Pension reform passage narrows Illinois' credit spread
CHICAGO Dec 9 (Reuters) - The credit penalty paid by Illinois in the U.S. municipal bond market eased in the latest week in the wake of the state's enactment of pension reforms, according to data released Monday.
Illinois' so-called credit spread for 10-year bonds narrowed to 158 basis points over the market's benchmark yield scale for triple-A-rated bonds in the week ended Dec. 6 from 173 basis points in the previous week, according to Municipal Market Data, a unit of Thomson Reuters.
Randy Smolik, a Municipal Market Data analyst, said the passage of comprehensive changes in Illinois' underfunded state retirement system last week appeared to be the decisive factor in the spread narrowing. He added that media reports noting that states cannot file for bankruptcy also helped Illinois bonds in the market.
"Without bankruptcy rules to divvy up assets between creditors, bondholders still have the upper hand as first in line for payment," Smolik noted.
The tighter spread comes as Illinois prepares to sell $350 million of taxable general obligation bonds via competitive bidding on Thursday.
Robert Amodeo, a portfolio manager at asset manager Western Asset, said Illinois' issuance costs could shrink for the deal.

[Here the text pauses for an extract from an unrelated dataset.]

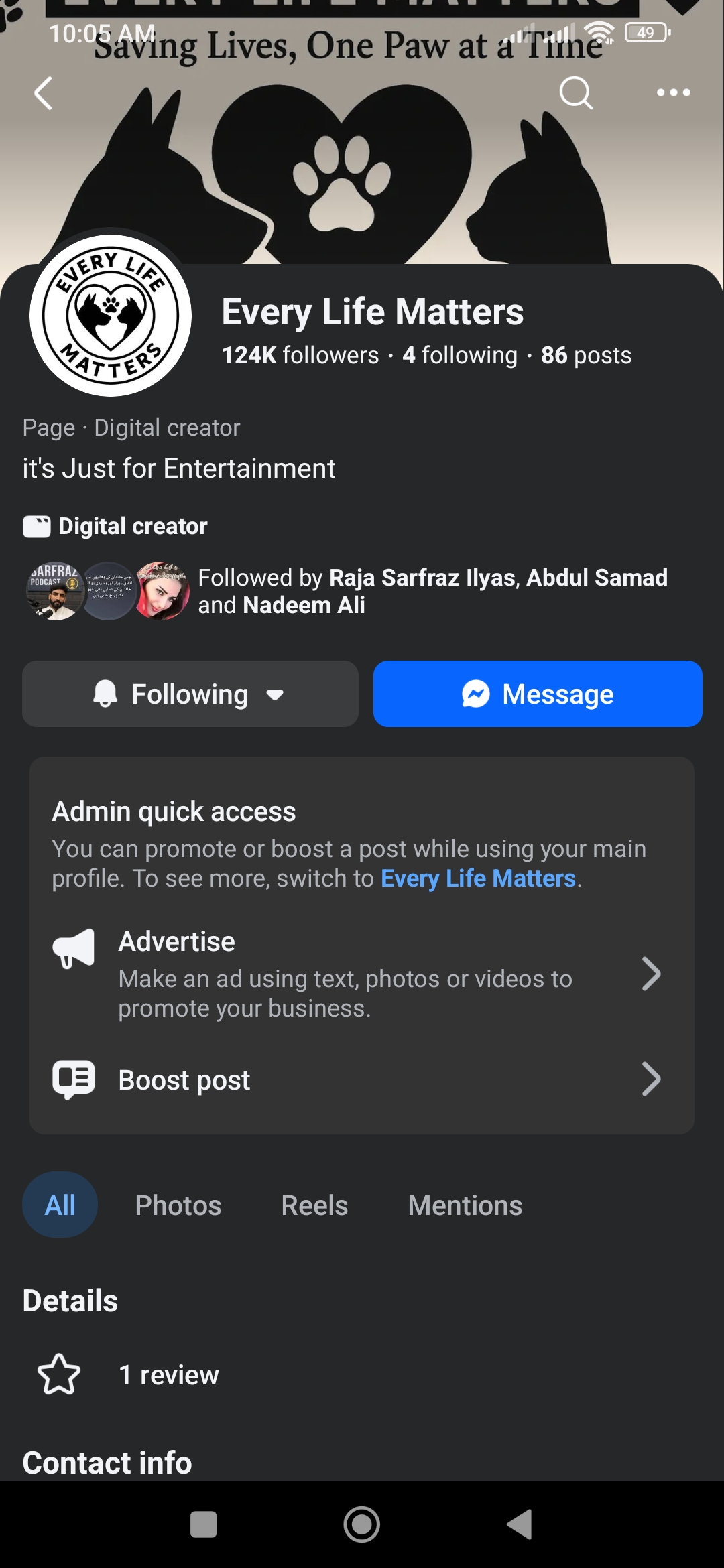Switch to the Photos tab
This screenshot has width=724, height=1568.
178,1205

"I think investors have breathed a sigh of relief that they finally addressed the issue (of pension reform)," he said, adding that the state continues to face a nagging pile of unpaid bills and a partial rollback in 2015 of income-tax rate hikes.

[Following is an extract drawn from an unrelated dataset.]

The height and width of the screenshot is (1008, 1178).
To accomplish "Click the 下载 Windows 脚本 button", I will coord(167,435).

Illinois still has the second widest credit spread over Municipal Market Data's benchmark scale among major muni debt issuers tracked by the unit. Topping the list is Puerto Rico, which saw its spread widen 10 basis points to 630 basis points in the latest week. By contrast, California's spread is just 51 basis points and Michigan's is 38 basis points.
Inaction on tackling a $100 billion unfunded pension liability hammered Illinois' credit ratings to the lowest levels among states and spurred investors to demand heftier yields for Illinois bonds.
Last week, the Democrat-controlled legislature sent Governor Pat Quinn legislation aimed at immediately shrinking the unfunded liability by 20 percent and saving Illinois $160 billion over 30 years by reducing and suspending cost-of-living increases for retiree pensions along with other changes. Quinn promptly signed the reforms into law.